• _JOB_: Can you write out these lines again, substituting "toolbar" for "navigation bar", changing nothing else, and leaving out the pictures?

• _SUPPLIED ENTRIES_:
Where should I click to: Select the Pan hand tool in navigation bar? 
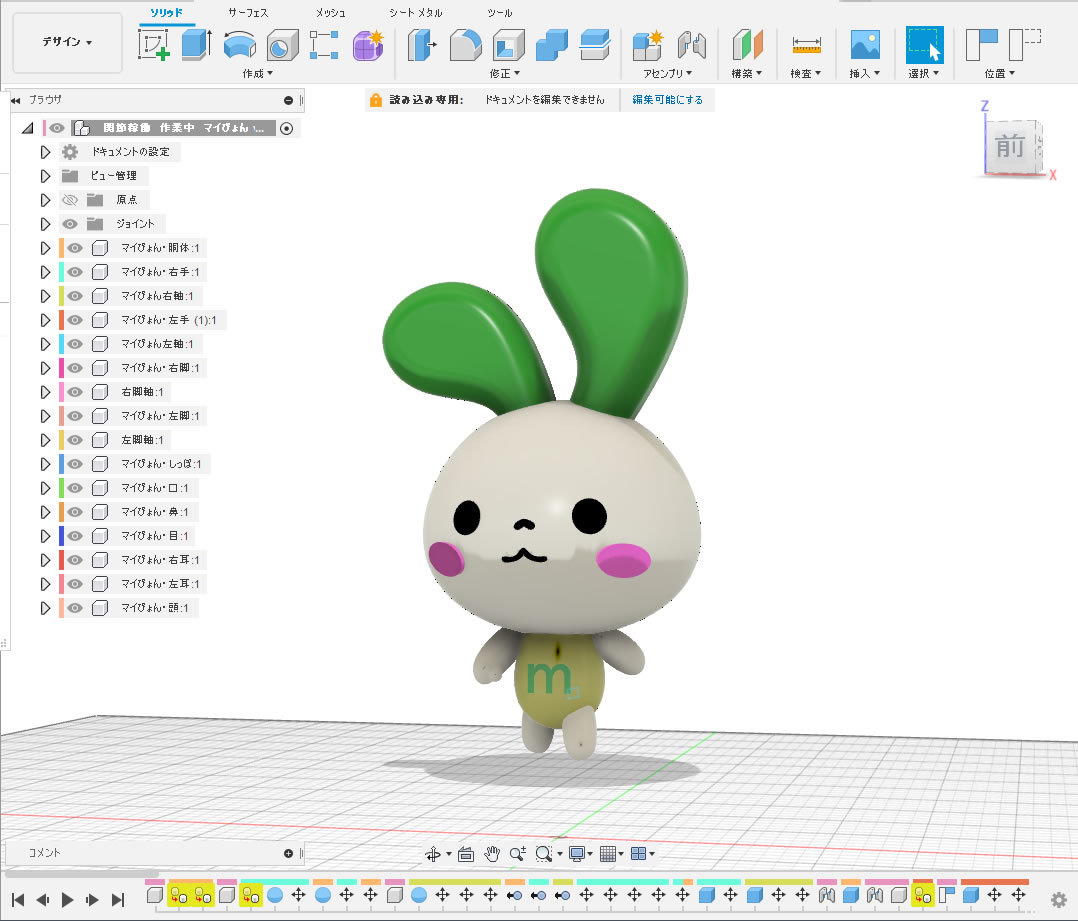(492, 854)
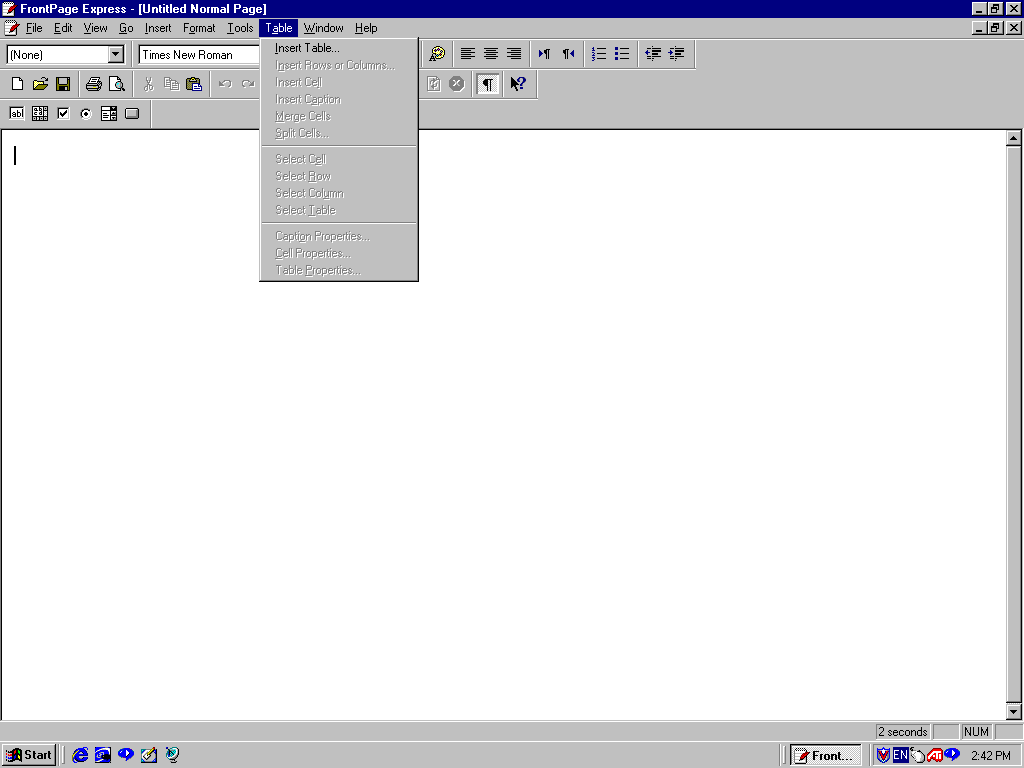Choose Insert Table... from Table menu
This screenshot has width=1024, height=768.
tap(307, 48)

• _TASK ANSWER_:
Where should I click to: Select the Pan hand tool in toolbar? 
(492, 854)
Choose Insert Table... from Table menu
This screenshot has width=1024, height=768.
tap(307, 48)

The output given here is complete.